WHAT YOU HAVE TO DO>
Check every line of the data for the word "click", and copy those that have it.

Records from a collection>
##############################

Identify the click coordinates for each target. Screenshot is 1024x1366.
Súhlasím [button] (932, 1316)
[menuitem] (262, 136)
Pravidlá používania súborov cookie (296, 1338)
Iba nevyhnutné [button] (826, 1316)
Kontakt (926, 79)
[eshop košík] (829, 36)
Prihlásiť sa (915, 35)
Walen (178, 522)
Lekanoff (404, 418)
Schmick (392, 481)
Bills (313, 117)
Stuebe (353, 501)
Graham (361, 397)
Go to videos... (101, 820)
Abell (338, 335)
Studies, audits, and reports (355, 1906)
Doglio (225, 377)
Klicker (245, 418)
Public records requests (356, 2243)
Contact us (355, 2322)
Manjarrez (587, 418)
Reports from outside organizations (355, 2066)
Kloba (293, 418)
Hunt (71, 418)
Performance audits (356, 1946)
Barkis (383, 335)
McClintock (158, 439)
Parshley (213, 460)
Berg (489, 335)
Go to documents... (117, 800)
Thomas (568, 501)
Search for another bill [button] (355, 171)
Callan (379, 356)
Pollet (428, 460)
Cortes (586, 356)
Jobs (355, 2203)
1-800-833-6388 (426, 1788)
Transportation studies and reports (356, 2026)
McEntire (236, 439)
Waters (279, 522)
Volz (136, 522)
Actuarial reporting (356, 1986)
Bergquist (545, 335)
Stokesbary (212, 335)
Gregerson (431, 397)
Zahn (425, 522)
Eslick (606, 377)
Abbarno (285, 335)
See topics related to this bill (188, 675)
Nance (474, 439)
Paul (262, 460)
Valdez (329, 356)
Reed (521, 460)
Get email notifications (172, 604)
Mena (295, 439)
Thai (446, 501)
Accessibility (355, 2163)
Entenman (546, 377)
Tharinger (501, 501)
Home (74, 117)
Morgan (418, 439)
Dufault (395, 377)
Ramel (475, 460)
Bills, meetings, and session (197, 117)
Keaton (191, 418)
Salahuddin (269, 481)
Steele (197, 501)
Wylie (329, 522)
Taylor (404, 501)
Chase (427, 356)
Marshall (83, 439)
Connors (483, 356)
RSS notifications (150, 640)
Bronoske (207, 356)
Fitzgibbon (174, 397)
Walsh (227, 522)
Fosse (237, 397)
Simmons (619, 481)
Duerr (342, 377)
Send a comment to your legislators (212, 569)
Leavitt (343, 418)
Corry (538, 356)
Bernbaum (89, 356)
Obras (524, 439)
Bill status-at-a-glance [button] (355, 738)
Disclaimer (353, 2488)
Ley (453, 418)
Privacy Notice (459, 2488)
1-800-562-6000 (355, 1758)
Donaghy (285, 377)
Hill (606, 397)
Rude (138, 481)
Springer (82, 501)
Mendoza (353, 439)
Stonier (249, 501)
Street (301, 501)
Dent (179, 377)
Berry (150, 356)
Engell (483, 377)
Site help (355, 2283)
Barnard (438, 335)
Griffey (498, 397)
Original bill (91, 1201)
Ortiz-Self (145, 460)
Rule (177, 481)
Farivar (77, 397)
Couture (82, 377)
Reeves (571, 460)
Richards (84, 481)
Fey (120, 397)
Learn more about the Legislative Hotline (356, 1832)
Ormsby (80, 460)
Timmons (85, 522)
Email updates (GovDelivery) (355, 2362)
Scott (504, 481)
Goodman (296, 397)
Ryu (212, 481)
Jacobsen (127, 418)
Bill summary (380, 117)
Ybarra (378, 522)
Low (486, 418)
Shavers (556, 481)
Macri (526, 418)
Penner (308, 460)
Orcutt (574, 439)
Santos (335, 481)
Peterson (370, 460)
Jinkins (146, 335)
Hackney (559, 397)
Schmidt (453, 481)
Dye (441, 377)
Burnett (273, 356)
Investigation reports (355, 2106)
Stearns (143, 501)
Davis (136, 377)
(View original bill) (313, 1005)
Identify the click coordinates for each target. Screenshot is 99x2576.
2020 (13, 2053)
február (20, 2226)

##############################

ANSWER SPACE>
Identify the click coordinates for each target. Screenshot is 1024x1366.
Identify the click coordinates for each target. Screenshot is 99x2576.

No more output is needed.